Still, cost-conscious executives are prioritizing investor returns over production growth and hesitant to spend on pricey projects.
Barrick, which is scheduled to report third-quarter results on Nov. 5, on Thursday also estimated third-quarter copper production to be about 103 million pounds, an 8-per-cent drop from a year earlier.
Ballard Power Systems Inc. (BLDP-T) slid with the announcement that it has sold its Unmanned Aerial Vehicle (UAV) business assets of its subsidiary located in Massachusetts to Honeywell International.
Financial terms were not disclosed.
“The companies are also committed to a long-term strategic collaboration to combine Ballard’s expertise in fuel cell technology with Honeywell’s leadership in aerospace and are working on agreements in respect of this collaboration,” they said.

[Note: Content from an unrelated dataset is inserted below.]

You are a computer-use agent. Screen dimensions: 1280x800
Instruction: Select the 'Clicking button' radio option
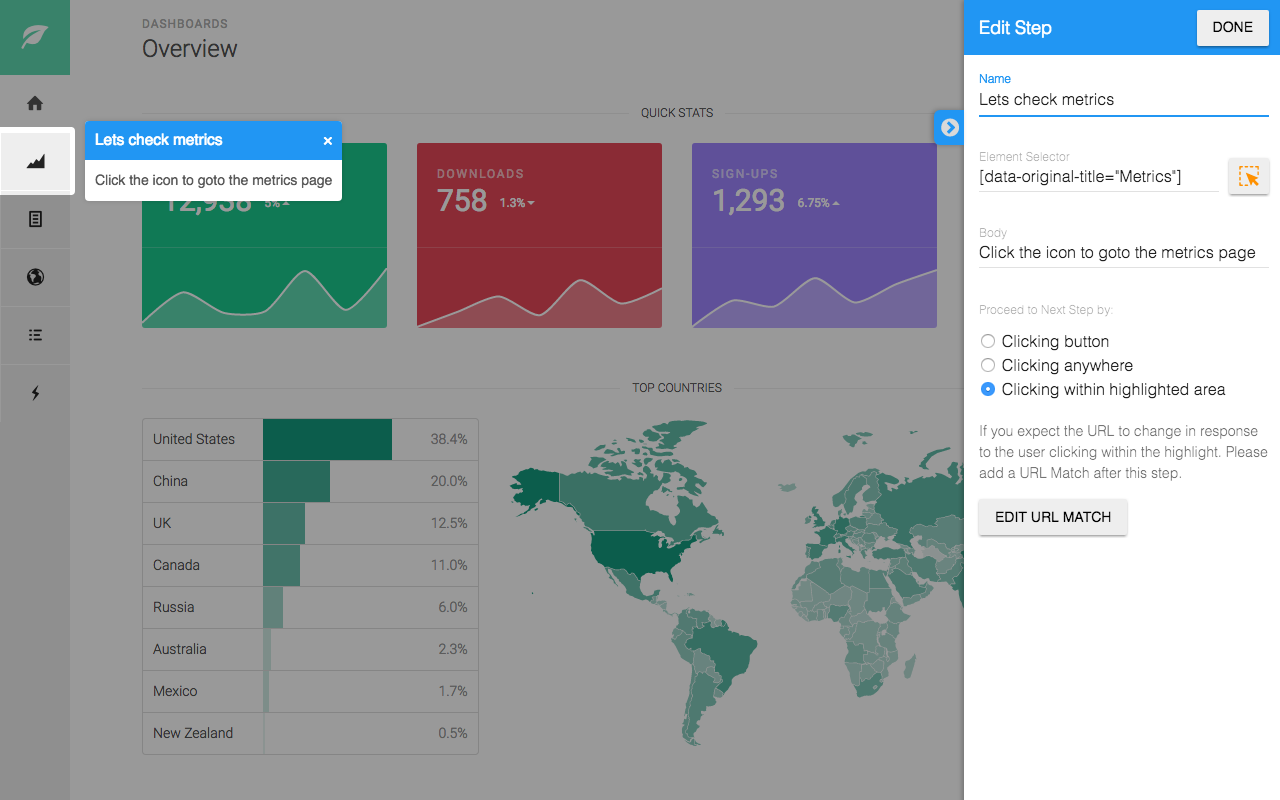click(988, 341)
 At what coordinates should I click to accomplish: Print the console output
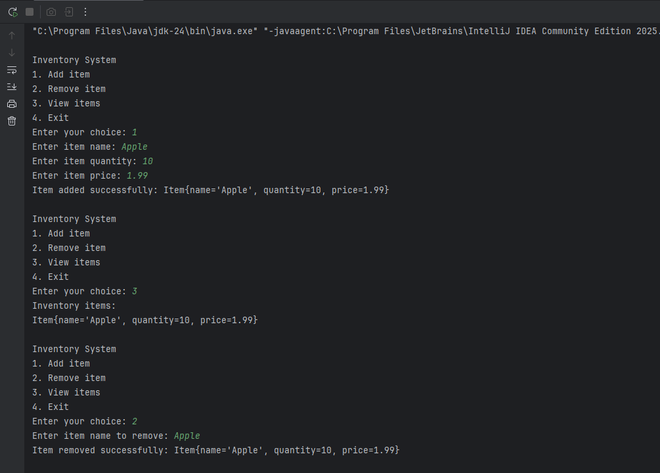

Fastly Inc. (FSLY-N), a San Francisco-based cloud computing services provider, dropped with the release of weaker-than-anticipated quarterly results and the withdrawal of its guidance after Bytedance Inc., its largest customer and TikTok’s parent customer, did not use its product as much as expected given the potential for a U.S. ban.
Credit Suisse analyst Brad Zelnick said: “We maintain our Outperform rating despite Fastly negatively preannouncing preliminary 3Q20 revenue, which came in 5.4 per cent below its previous guidance range at the midpoints due to a) TikTok traffic not meeting expectations with a corresponding ‘significant reduction’ in revenue and b) a ‘few’ customers having lower usage than expected in the latter part of 3Q. While the preannouncement brings more questions than answers and highlights the inherent risks in customer concentration, we continue to view Fastly as well positioned to not only continue taking share of the traditional CDN market, but the more nascent edge computing market as well. We also see the acquisition of Signal Sciences helping to diversify Fastly’s revenue base and accelerate share gains.”
United Airlines (UAL-Q) slipped after it said on Wednesday it cut operating costs by 59 per cent in the third quarter and had nearly US$20-billion of liquidity to position it for an eventual recovery from the COVID-19 crisis that has hammered the travel industry.
Airline executives have signaled a slow but steady improvement in leisure demand but do not foresee a recovery to 2019 levels for at least two years, with business and international travel particularly slow to bounce back amid ongoing travel restrictions.
When the rebound finally arrives, airlines want to have a cost structure and network in place.
“We’re ready to turn the page on seven months that have been dedicated to developing and implementing extraordinary and often painful measures, like furloughing 13,000 team members, to survive the worst financial crisis in aviation history,” said United CEO Scott Kirby.
He acknowledged, however, that the “negative impact of COVID-19 will persist in the near term.”
United said its quarterly adjusted loss was US$2.37-billion, or US$8.16 per share, compared with adjusted net income of US$1-billion, or US$4.07 per share, a year earlier.